Susanne Posel ,Chief Editor Occupy Corporatism | The US Independent
June 18, 2014
The High Court in Ireland (HCI) requested the European Court of Justice (ECJ) review the Safe Harbor Treaty (SHT) between the European Union (EU) and the US to protect private user data while Facebook was caught sharing digital communications from EU citizens with the National Security Agency (NSA).
HCI Justice Gerard Hogan ruled that “Facebook won’t need to face an investigation into its alleged activities, following a ruling made by Ireland’s data protection commissioner who said the same.”
Mark Schrems, post-graduate law student brought and member of the group Europe v. Facebook (EVF) which claims in court documents that Bill Hawkes, commissioner for data protection for the Irish government, “wrongly interpreted and applied the law governing the mass transfer of personal data of Facebook users to the NSA.”
Schrems showed that this data exchange from Facebook to the NSA was in compliance with the SHT, according to Hawkes.
EVF concludes that “enhanced threat to national and international security from rogue States, terrorist groups and organised crime, disclosures regarding mass and undifferentiated surveillance of personal data by US security forces, and the advent of social media” is being used to justify complete surveillance on the public in every country.
The “main development of the legal perspective” for protecting data is outlined in the Article 8 of the Charter of Fundamental Rights (CFR) of the EU; however Schrems states that Hawkes “did not adhere to the requirements” of the law and behaved with “scrupulous steadfastness” as far back as 1995.
In 2013, Viviane Reding, commissioner of the ECJ said the NSA spying is a “breakdown of trust” between the US and the EU and “for ambitious and complex negotiations to succeed there needs to be trust among the negotiating partners.”
The NSA PRISM program is under fire in this case brought before the HCI.
Under program PRISM (which extends as far back as 2007), the federal government has been data mining from tech corporations such as Google, Facebook, Yahoo, Microsoft, Apple, Youtube, Aol, Paltalk and Skype.
PRISM was created during the George W. Bush presidential administration and has expanded further by President Obama.
The Protect America Act of 2007 gave private corporations immunity.
PRISM collaborated with Microsoft first and conducted surveillance operations under the guise of searching for terrorist activity or cyber espionage.
The Federal Bureau of Investigations (FBI) and the NSA have been acquiring “extracting audio, video, photographs, emails, documents and connection logs that enable analysts to track a person’s movements and contacts over time.”

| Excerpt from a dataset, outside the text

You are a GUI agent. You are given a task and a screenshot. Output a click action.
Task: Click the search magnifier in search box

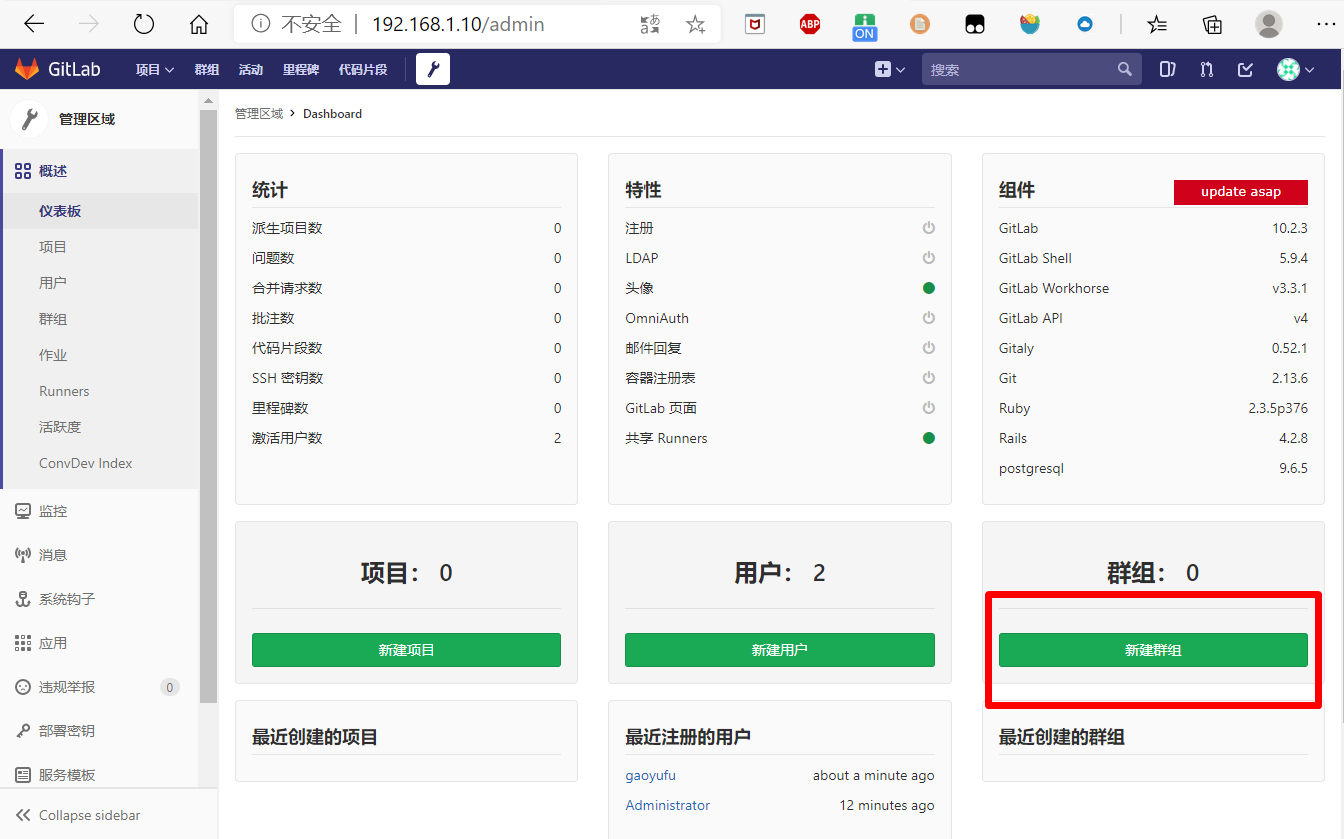click(1124, 69)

In the US, the NSA is empowered by the 2001 US Patriot Act , Sec. 215 (50 U.S.C. § 1861), that states the federal government can collect data on Americans if there is a claim of national security compromise.

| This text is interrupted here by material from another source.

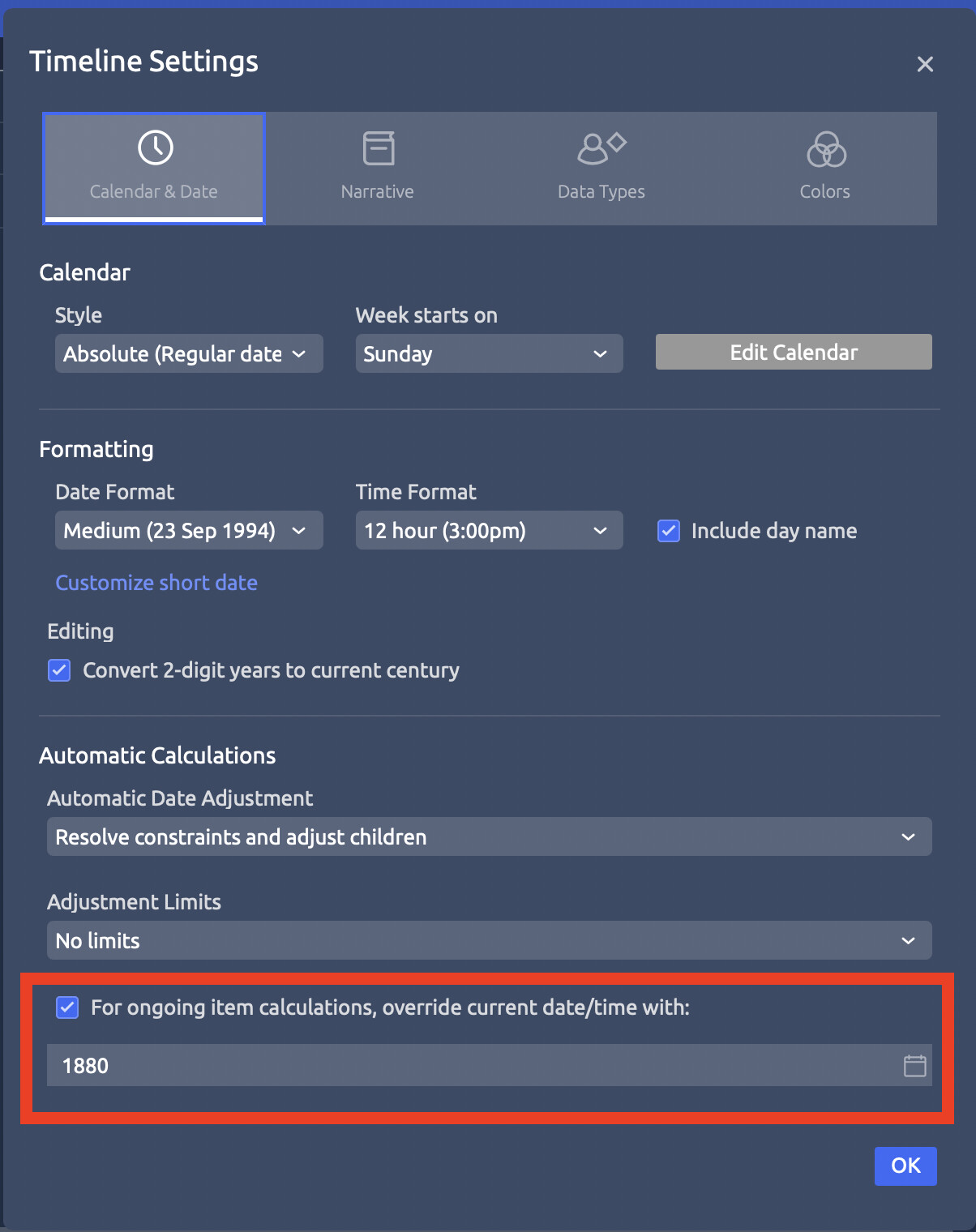The height and width of the screenshot is (1232, 976).
Task: Disable override current date/time checkbox
Action: tap(67, 1007)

Metadata was syphoned under this clause for nearly a decade (that we know of).
That innocuous metadata that the NSA has been collecting includes trunk identifiers which are used to gather the metadata.
In fact, when hacking into a call, a trunk identifier can be used to not only gather information about the call, but to listen in on the conversation from both the caller and receiver.
Trunking is the way that the police can change their signal when on the radio every few seconds so that it cannot be syphoned by hackers. It is used by cell phone towers to encrypt the signal for a secure line.
Trunking follows the sender and receiver when they change channels so that GPS-like surveillance is conducted.
This allows the surveillance apparatus to have a continues stream regardless of when the channel changes every few seconds, which in turn allow those listening in to have a steady signal without breaks. Effectively, they can listen to the entire conversation and follow the signal as it changes.